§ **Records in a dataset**

################

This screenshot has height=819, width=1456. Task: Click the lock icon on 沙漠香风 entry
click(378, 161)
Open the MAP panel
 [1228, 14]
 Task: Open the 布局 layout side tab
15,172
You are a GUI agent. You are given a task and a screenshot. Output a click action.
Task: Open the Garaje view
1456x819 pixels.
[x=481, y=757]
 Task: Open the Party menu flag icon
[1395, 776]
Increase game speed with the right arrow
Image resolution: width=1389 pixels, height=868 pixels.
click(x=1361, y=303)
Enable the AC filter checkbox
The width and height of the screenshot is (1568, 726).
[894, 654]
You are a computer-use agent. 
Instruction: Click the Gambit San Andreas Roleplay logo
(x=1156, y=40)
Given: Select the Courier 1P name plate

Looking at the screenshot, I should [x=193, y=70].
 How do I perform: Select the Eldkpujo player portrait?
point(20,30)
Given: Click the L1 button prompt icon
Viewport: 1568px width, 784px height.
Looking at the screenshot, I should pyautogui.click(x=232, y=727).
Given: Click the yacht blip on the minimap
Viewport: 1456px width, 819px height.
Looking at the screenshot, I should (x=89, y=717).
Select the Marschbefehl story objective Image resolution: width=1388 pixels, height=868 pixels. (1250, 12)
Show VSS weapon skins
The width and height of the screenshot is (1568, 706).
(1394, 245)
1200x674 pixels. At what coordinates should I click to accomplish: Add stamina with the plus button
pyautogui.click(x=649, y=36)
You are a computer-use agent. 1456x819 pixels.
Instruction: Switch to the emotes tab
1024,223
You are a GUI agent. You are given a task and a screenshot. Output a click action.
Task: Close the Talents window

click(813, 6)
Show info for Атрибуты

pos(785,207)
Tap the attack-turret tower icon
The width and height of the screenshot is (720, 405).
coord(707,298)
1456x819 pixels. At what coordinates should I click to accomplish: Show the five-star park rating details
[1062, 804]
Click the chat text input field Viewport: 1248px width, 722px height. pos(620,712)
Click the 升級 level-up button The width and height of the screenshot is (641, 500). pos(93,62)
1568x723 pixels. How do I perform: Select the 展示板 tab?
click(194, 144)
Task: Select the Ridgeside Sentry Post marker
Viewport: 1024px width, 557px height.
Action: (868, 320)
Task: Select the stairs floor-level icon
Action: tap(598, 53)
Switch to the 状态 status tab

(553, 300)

################

§ **What you have to do**
Rewrite the material with "Viewport" swapped for "Display" wherever it occurs, keeping everything else the same.

§ **Response to this exercise**
This screenshot has height=819, width=1456. Task: Click the lock icon on 沙漠香风 entry
click(378, 161)
Open the MAP panel
 [1228, 14]
 Task: Open the 布局 layout side tab
15,172
You are a GUI agent. You are given a task and a screenshot. Output a click action.
Task: Open the Garaje view
1456x819 pixels.
[x=481, y=757]
 Task: Open the Party menu flag icon
[1395, 776]
Increase game speed with the right arrow
Image resolution: width=1389 pixels, height=868 pixels.
click(x=1361, y=303)
Enable the AC filter checkbox
The width and height of the screenshot is (1568, 726).
[894, 654]
You are a computer-use agent. 
Instruction: Click the Gambit San Andreas Roleplay logo
(x=1156, y=40)
Given: Select the Courier 1P name plate

Looking at the screenshot, I should [x=193, y=70].
 How do I perform: Select the Eldkpujo player portrait?
point(20,30)
Given: Click the L1 button prompt icon
Display: 1568px width, 784px height.
Looking at the screenshot, I should pyautogui.click(x=232, y=727).
Given: Click the yacht blip on the minimap
Display: 1456px width, 819px height.
Looking at the screenshot, I should (x=89, y=717).
Select the Marschbefehl story objective Image resolution: width=1388 pixels, height=868 pixels. (1250, 12)
Show VSS weapon skins
The width and height of the screenshot is (1568, 706).
(1394, 245)
1200x674 pixels. At what coordinates should I click to accomplish: Add stamina with the plus button
pyautogui.click(x=649, y=36)
You are a computer-use agent. 1456x819 pixels.
Instruction: Switch to the emotes tab
1024,223
You are a GUI agent. You are given a task and a screenshot. Output a click action.
Task: Close the Talents window

click(813, 6)
Show info for Атрибуты

pos(785,207)
Tap the attack-turret tower icon
The width and height of the screenshot is (720, 405).
coord(707,298)
1456x819 pixels. At what coordinates should I click to accomplish: Show the five-star park rating details
[1062, 804]
Click the chat text input field Display: 1248px width, 722px height. pos(620,712)
Click the 升級 level-up button The width and height of the screenshot is (641, 500). pos(93,62)
1568x723 pixels. How do I perform: Select the 展示板 tab?
click(194, 144)
Task: Select the Ridgeside Sentry Post marker
Display: 1024px width, 557px height.
Action: (868, 320)
Task: Select the stairs floor-level icon
Action: tap(598, 53)
Switch to the 状态 status tab

(553, 300)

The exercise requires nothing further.